Resumen
Un pobre padre dejó a su hijo la riqueza que había ganado trabajando durante muchos años. Sin embargo, el hijo no sentía gratitud hacia su padre y rápidamente derrochó la fortuna que le fue entregada. Sumido en una vida de placeres, perdió su riqueza en un abrir y cerrar de ojos y pronto se quedó sin un centavo.
El hijo, en la indigencia, se dio cuenta de cuánto le había causado problemas a su padre. Avergonzado y lleno de arrepentimiento, decidió regresar a su hogar. Su padre se alegró de su regreso y lo recibió calurosamente, pero la actitud egocéntrica del hijo aún persistía en su corazón.

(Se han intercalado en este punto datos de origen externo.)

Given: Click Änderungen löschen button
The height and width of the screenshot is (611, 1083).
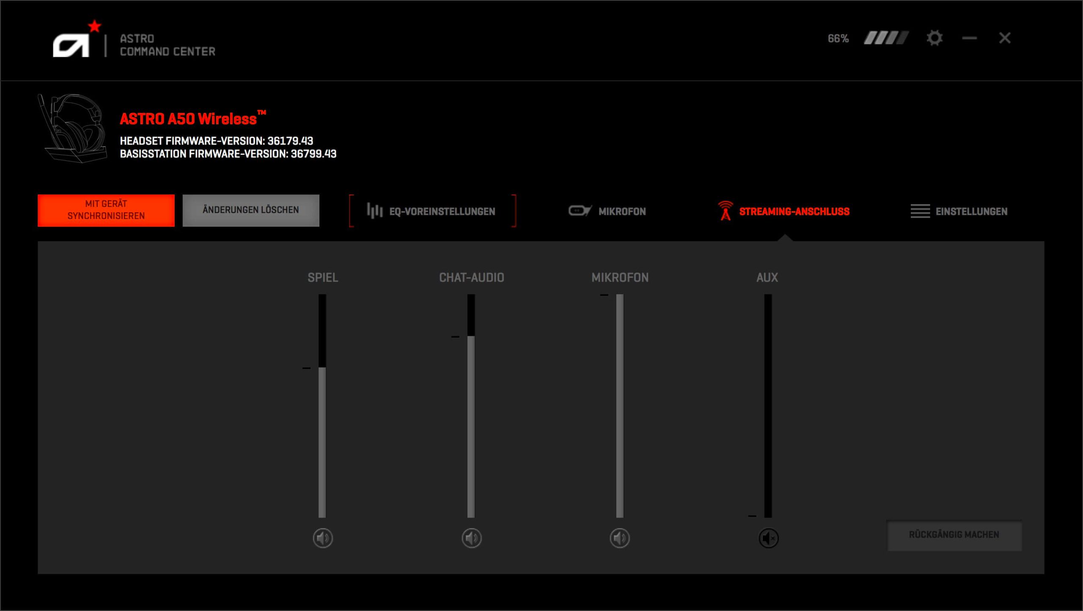Looking at the screenshot, I should (251, 210).
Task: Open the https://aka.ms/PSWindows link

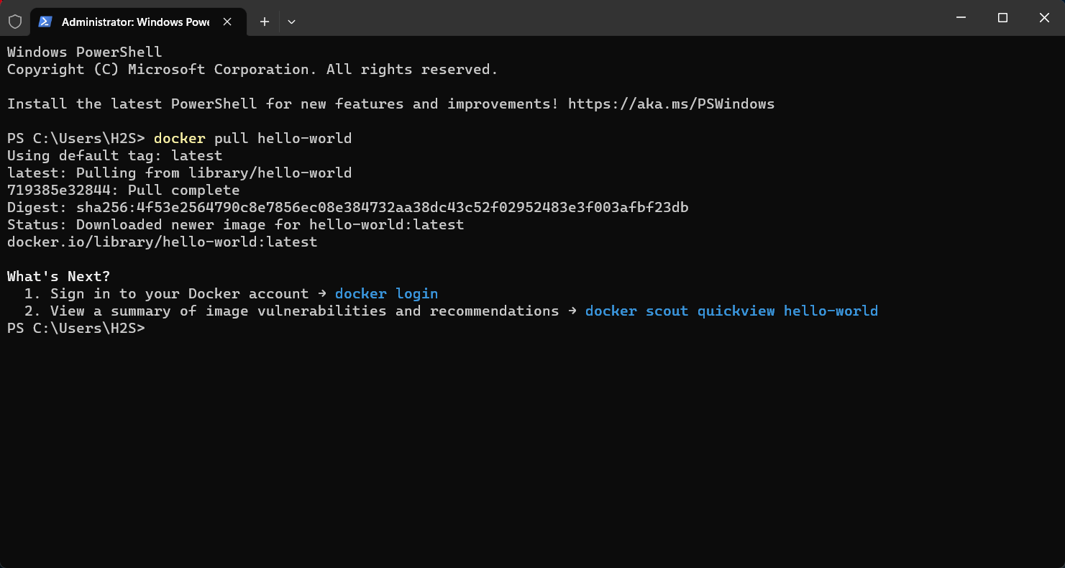Action: tap(671, 104)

El hijo continuó dependiendo de su padre, aprovechándose de su bondad. Sin embargo, el padre, pensando en el crecimiento del corazón de su hijo, decidió que era hora de darle una lección. Para mostrarle la dura realidad, el padre lo sometió intencionadamente a pruebas. A través de este proceso, el hijo llegó a comprender cuánto había dependido de su padre y comenzó a sentir gratitud por su ayuda.
Finalmente, el hijo desarrolló un sentimiento de agradecimiento hacia su padre y, al pasar tiempo juntos de nuevo, logró liberarse de su forma de pensar egocéntrica. Esta historia nos enseña que el verdadero crecimiento se logra al no olvidar el corazón agradecido y al entender la importancia de la familia. Es una lección que resalta la importancia de las relaciones humanas basadas en el afecto y la gratitud por encima de la riqueza material.